#### Цель:
Продублируйте дословно все строки приведенного ниже списка, не включая в ответ изображения.

#### Исходные данные:
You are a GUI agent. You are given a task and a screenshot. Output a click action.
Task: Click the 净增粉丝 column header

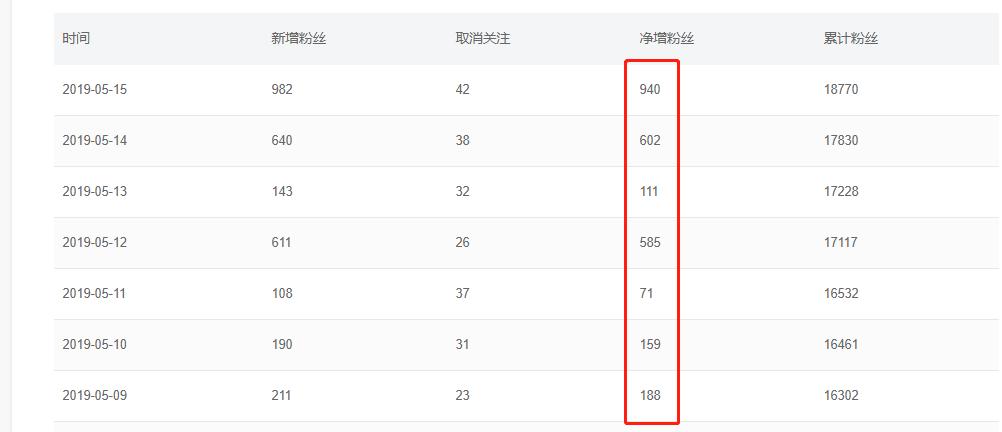coord(667,39)
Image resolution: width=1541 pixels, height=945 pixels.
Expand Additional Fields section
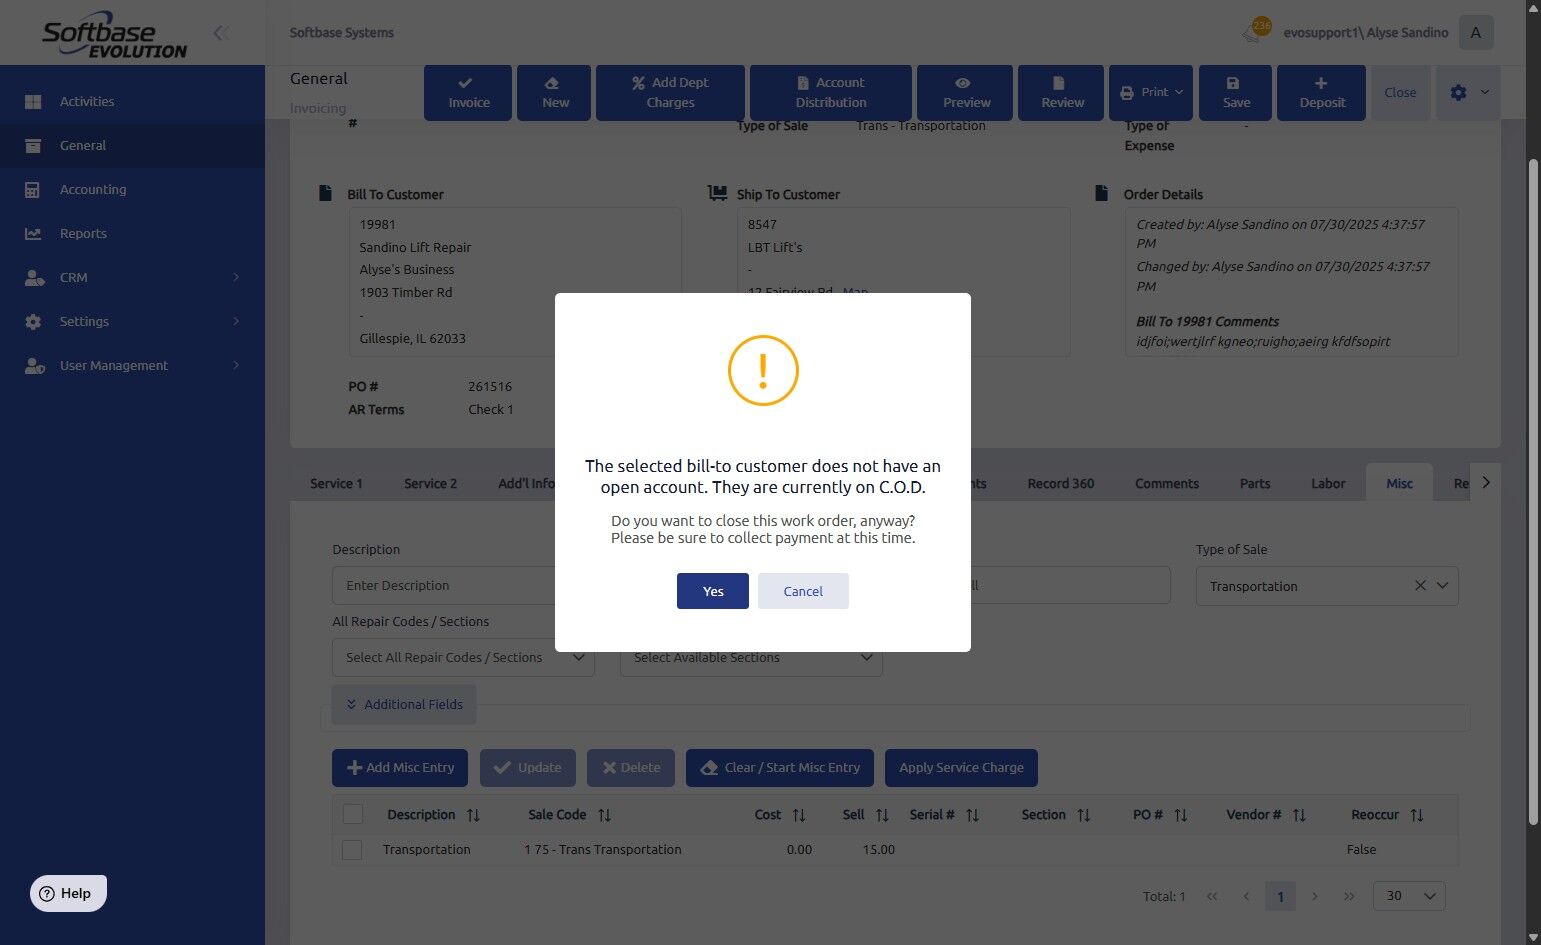[x=404, y=705]
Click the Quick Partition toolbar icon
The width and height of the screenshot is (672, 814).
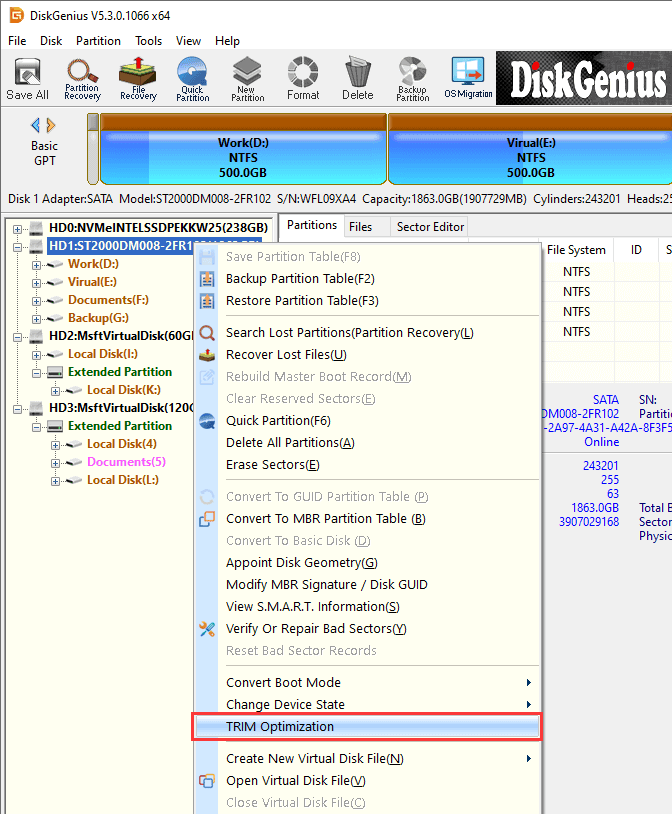click(192, 78)
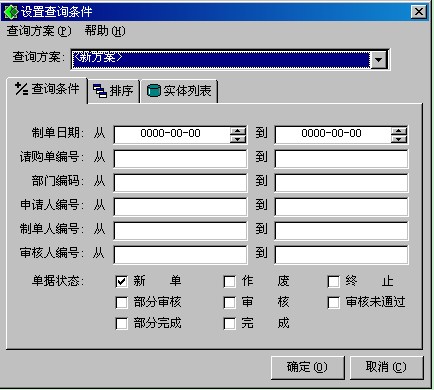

#### Полное решение:
You are a GUI agent. You are given a task and a screenshot. Output a click action.
Task: Click the 净增粉丝 column header

coord(667,39)
Image resolution: width=1541 pixels, height=945 pixels.
Expand Additional Fields section
[x=404, y=705]
Click the Quick Partition toolbar icon
The width and height of the screenshot is (672, 814).
click(192, 78)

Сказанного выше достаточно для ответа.